Pre-brokered solutions could be activated in concert with alert warnings or incident reports, ensuring the tools needed are available immediately and public-facing civil sites remain active—even as local infrastructure may be damaged.
Because cloud services can be provisioned on a pay-as-you-go service, a wide range of applications can be launched for responders to use as needed, without the concern of paying for licenses that won’t be used. Technology can then be scaled relative to the size of response without the traditional difficulty of physically adding additional servers or acquiring licenses.

Crowdsourcing—Letting Survivors Help

The ubiquity of smart phones and other connected devices can allow survivors to participate in their own relief if connectivity remains, or when it is restored, allowing for two-way communication between responders and survivors. In 2010, Google’s Person Finder service helped survivors of the Chile earthquake find missing friends and family members, and has been used successfully several times since—most recently in the aftermath of the 2013 Boston Marathon attack.
Ushahidi, an open-source interactive mapping platform whose name is Swahili for “witness,” was used to establish a crowd-sourced site within hours of the earthquake in Japan, allowing survivors to connect to each other and access information. One year earlier in Haiti, Ushahidi reported 80,000 text messages received, 3,000 of which were used during the response
With 3.5 billion short message service users worldwide, cloud-based aggregation tools allow responders a deep examination of affected areas, anywhere in the world.
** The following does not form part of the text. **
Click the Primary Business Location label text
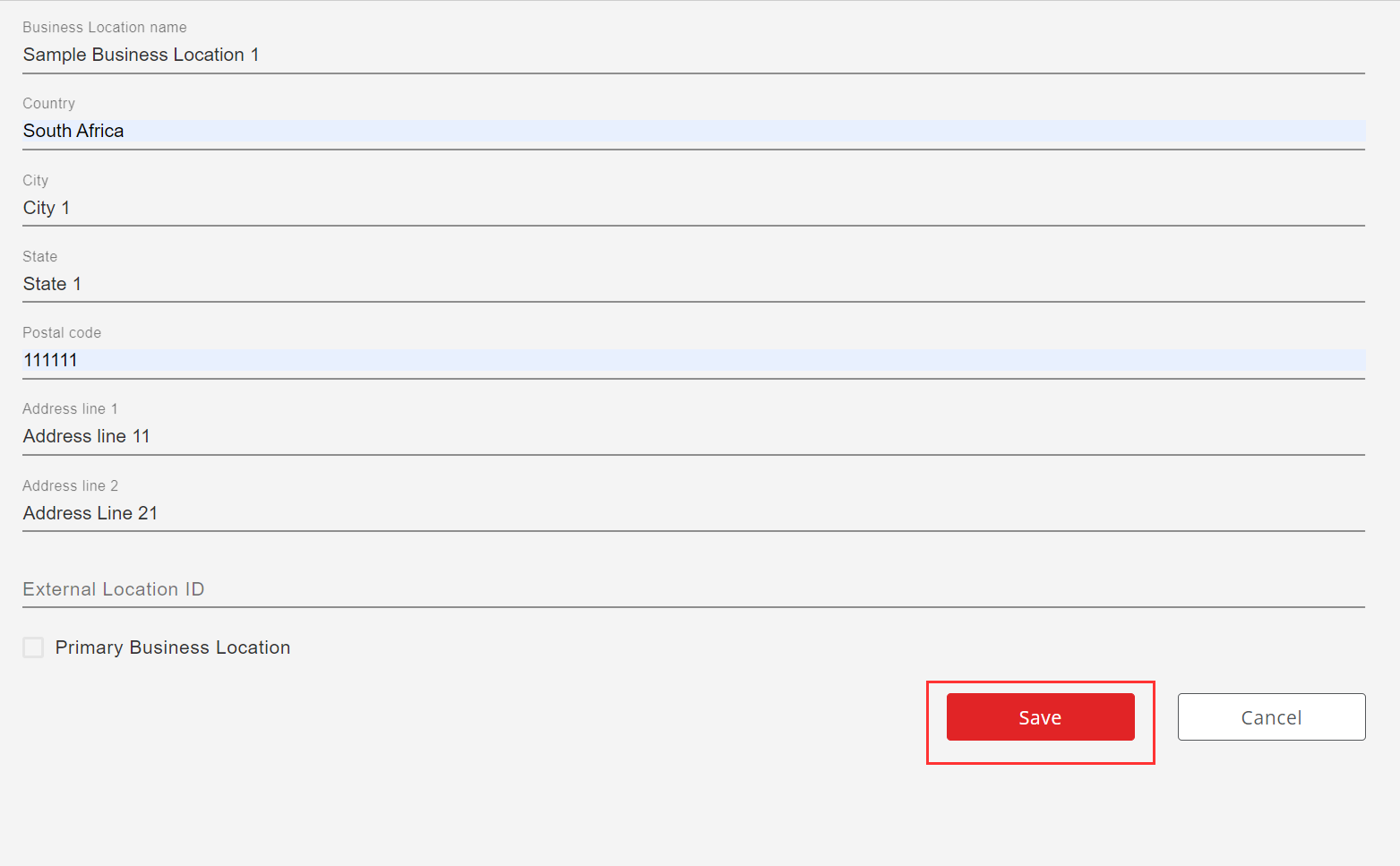Viewport: 1400px width, 866px height. point(173,647)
Moving at the Speed of Need

The call for help never comes with neat milestones, tucked into a fiscal year calendar. Disasters don’t adhere to workday schedules or occur in only accessible areas.
“Disasters are a part of life,” Jackson said. “We can’t change that fact. But cloud computing is part of the response solution. We can’t stop disasters, but we can absolutely make our response more effective.”
When the call for help comes again, the answer may be waiting in the cloud.